That means the results of the study “were striking yet incomplete,” Bloomberg Green writes. “Only 25% of the companies reported financed emissions, and among those that did, most reported on less than 50% of their portfolios, thereby obscuring the true impact of their financing activities.”
Even so, across a group of institutions with combined assets worth US$109 trillion, “reported financed emissions totaled 1.04 gigatons of CO2, or about 3% of global emissions in 2020,” the U.S. news agency adds. “The true figure is likely significantly higher.”

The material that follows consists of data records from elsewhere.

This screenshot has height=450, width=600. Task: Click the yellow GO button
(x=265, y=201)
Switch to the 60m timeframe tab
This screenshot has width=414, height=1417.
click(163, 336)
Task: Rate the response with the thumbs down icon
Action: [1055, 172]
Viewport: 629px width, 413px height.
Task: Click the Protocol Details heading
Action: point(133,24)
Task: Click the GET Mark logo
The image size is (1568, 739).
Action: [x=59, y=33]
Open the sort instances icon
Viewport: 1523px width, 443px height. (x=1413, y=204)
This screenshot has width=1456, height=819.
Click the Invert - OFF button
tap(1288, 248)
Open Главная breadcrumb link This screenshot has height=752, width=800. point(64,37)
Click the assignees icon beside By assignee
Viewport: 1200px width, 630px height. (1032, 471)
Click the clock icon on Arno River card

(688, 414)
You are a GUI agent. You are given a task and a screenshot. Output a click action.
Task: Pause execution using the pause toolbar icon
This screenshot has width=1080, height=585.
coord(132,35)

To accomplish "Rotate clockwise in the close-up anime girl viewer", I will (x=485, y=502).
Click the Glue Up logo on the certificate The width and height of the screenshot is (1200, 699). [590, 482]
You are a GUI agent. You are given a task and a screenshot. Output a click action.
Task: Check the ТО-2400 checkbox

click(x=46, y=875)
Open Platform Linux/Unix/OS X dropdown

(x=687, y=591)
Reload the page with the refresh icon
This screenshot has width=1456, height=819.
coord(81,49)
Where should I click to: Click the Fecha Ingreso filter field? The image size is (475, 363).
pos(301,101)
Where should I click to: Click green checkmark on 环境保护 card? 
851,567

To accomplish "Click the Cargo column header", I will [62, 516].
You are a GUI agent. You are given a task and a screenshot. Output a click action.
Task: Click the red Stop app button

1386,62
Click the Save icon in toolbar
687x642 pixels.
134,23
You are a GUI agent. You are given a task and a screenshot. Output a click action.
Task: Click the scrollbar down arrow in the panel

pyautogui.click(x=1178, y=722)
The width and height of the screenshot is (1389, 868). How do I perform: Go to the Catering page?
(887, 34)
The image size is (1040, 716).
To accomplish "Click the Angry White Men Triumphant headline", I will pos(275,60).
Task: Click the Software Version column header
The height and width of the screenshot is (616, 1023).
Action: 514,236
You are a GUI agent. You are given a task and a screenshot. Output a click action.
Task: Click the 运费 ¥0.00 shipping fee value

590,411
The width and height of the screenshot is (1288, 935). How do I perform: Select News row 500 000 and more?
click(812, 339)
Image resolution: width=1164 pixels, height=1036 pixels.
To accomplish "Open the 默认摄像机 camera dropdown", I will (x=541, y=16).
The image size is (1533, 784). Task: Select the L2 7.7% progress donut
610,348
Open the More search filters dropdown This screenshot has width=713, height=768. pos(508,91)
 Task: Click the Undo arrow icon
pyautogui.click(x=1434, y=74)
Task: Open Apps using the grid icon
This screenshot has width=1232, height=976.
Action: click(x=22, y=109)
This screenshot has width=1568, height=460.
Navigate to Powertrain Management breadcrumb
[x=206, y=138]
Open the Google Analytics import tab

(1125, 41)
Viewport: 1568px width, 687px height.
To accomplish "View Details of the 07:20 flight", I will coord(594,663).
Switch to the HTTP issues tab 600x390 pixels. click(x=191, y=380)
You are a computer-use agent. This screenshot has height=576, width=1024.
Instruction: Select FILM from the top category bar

CDP also concluded that “many banks and asset managers are underestimating climate-related risks,” Bloomberg says. “While 41% of firms said they identify direct operational climate-related risks, such as physical damage to their operations, 65% don’t report climate credit risks, such as borrowers’ defaults on loan repayments. Meanwhile, 74% don’t identify market risks, including stranded assets and financial asset price devaluation, as the economy transitions to net-zero.”
Those gaps matter a great deal because “the financial services sector is critical to achieving a net-zero carbon future,” Emily Kreps, CDP’s global director of capital markets, told Bloomberg. “The real economy transition will require a massive amount of capital directed at decarbonizing the economy and enhancing resilience, which only the finance sector can facilitate and provide.”
Jones says the gap in reporting is “a little surprising, given how political and business leaders have discussed over the past year the financial world’s role in efforts to extract the carbon from the global economy. Trillions of dollars will be needed to meet net-zero goals over the next three decades, and properly tallying emissions is crucial to understanding the challenge.”
He notes that a group of 160 financial institutions, led by former Bank of Canada governor Mark Carney, formed the Glasgow Financial Alliance for Net Zero last month, aiming to set short- and long-term emission goals consistent with climate science. But so far, Canadian participation in the initiative has been a tad underwhelming.
“Canadian financial institutions have spent the past several months announcing goals to get to net-zero, and pledging to tally greenhouse gases tied to their lending,” Jones writes. But “with the exception of one, Vancouver City Savings Credit Union, Canadian institutions were conspicuous by their absence in the launch of the Glasgow group.”
Kreps said eight Canadian banks, including all of the country’s Big Five, have been doing some form of emissions disclosure for a decade, and 17 Canadian banks and other financial institutions responded to the CDP survey. But none of that reporting has apparently deterred the Big Five from investing US$559 billion in fossil fuel projects in the five years since the Paris Agreement was signed, according to this year’s Banking on Climate Chaos report.
“In no case is CDP or, ideally, most of the people in the climate world, out to destroy economies,” Kreps told Jones, in what was no doubt an unintentional contrast with the banks’ fossil investment activities. “It’s about saying, how do you get the companies to transition to business models that will become sustainable in a changing physical and regulatory environment?”
She added that “this is where financial institutions have a significant role to play. Measuring their exposure is important, but then also understanding how the exposure can be transitioned over time.”